I have just read the opening chapters of Robert Service’s study of Russian Communist leader Leon Trotsky (born Lev Bronstein). Service is a good writer who handles a lot of archival scholarship cogently and intelligently. He also writes with a certain sympathy toward his subject without, however, glossing over the fact that for all of Trotksy’s (imaginary) respectability as a Marxist theorist and historian, he was one of the founders of twentieth century totalitarianism.
The book emphasizes Trotsky’s superlative abilities as a communicator. Service calls him the greatest orator of the Russian Revolution. That may be true, though at times I think Service is a little over complimentary. Of the many disabilities that kept Trotsky from the top leadership of the USSR – in addition to his pedantry and fussiness – is that he did not cut a commanding figure. Trotsky was a silly and pompous looking man. Stalin, by comparison, was brutal looking. Lenin was ruthlessly handsome. No one could call either man “silly.”
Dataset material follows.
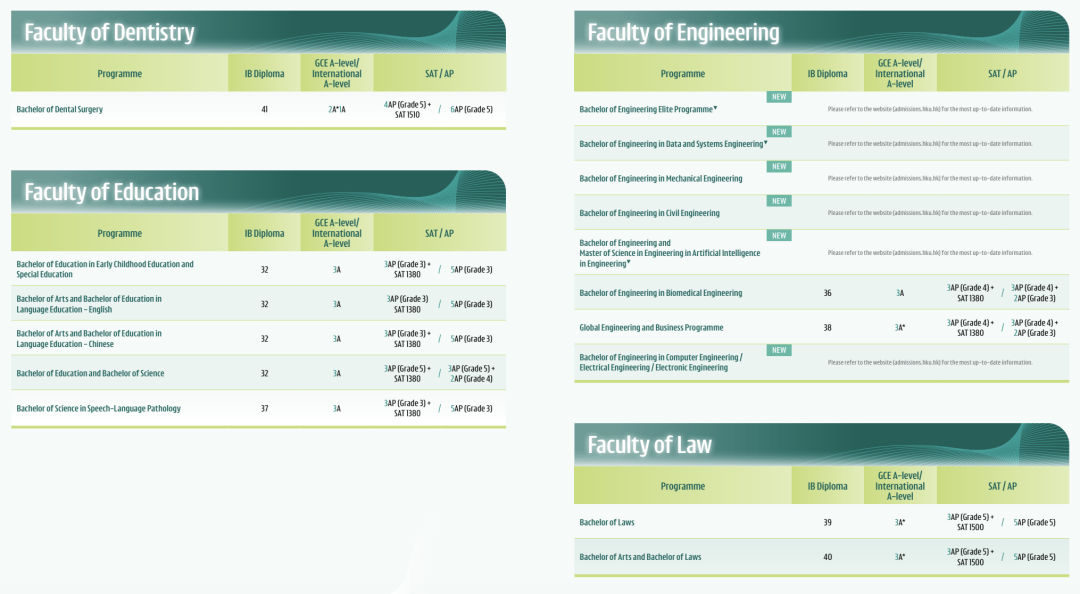This screenshot has height=594, width=1080.
Task: Open the Bachelor of Dental Surgery programme
Action: coord(60,109)
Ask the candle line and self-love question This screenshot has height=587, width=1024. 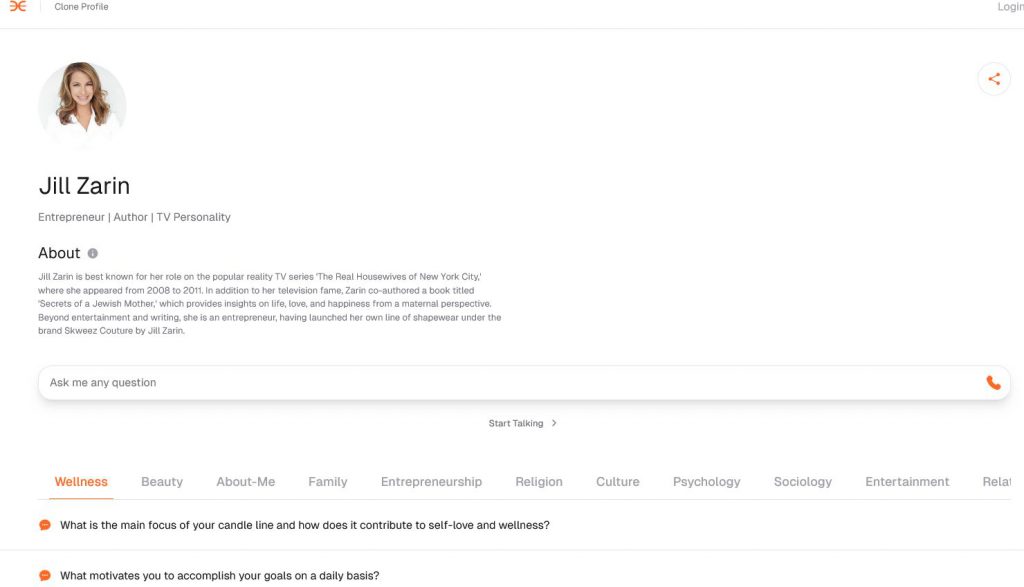305,524
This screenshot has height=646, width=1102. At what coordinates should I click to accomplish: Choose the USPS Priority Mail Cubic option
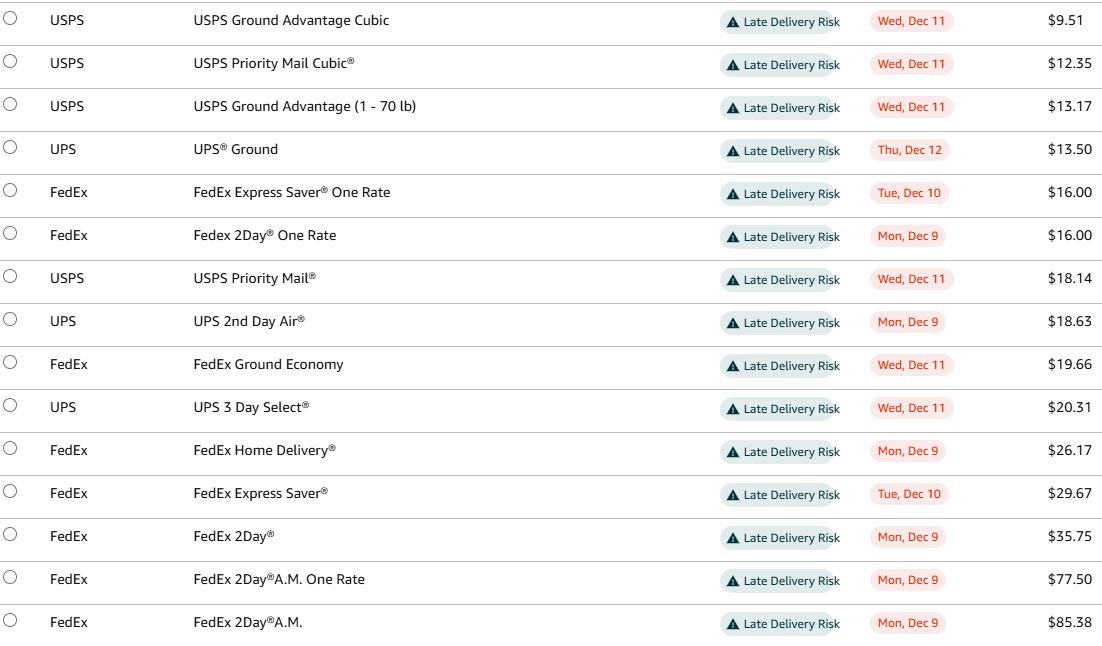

Trotsky’s martinet attitude, made worse when he donned a uniform, did nothing to help. As it turns out this middle-class Jewish intellectual was one of the masterminds of the Red Army, and a much more successful commander than Stalin who tried in later years to appear the inspiring generalissimo. What was Trotsky’s undoing was his ill-concealed contempt for others. He was a poor politician.
Sheer brainpower will take a person very far, but the greatest leaders in history (whether heroes or villains) know how to inspire and command others. Stalin succeeded where Trotksy failed because he was convincingly affable. Of course he would cast comrades aside and even kill them when he was done with them. Trotsky, to his credit, did not hold grudges the way Stalin did. But he was intensely arrogant and it is an odd fact of human nature that we will allow ourselves to be manipulated by people who pretend to like us, even when we sense it is false, rather than let them openly flaunt their superiority over us.
According to Service:
For a while… Trotksy behaved as if no constraints existed on communists so long as they showed sufficient will power, unity and readiness to use mass violence. He gradually began to see that this was utopian. But he never completely abandoned the unrealistic agenda he had held out to himself and the party. He lived for the dream which many people found a nightmare.
Following his downfall and exile, Trotsky became the self-appointed historian of the Russian Revolution and for decades held sway over Western scholars’ treatment of Communism – a romanticized view in which Bolshevism was presented as noble creed that had been betrayed by the “bureaucratic” Stalin. In that sense, Trotsky succeeded admirably. But as a leader of world revolution his ineffectual idealism failed him, and in the end he was beaten both theoretically and physically by his nemesis, being assassinated by one of Stalin’s agents in Mexico City in 1940.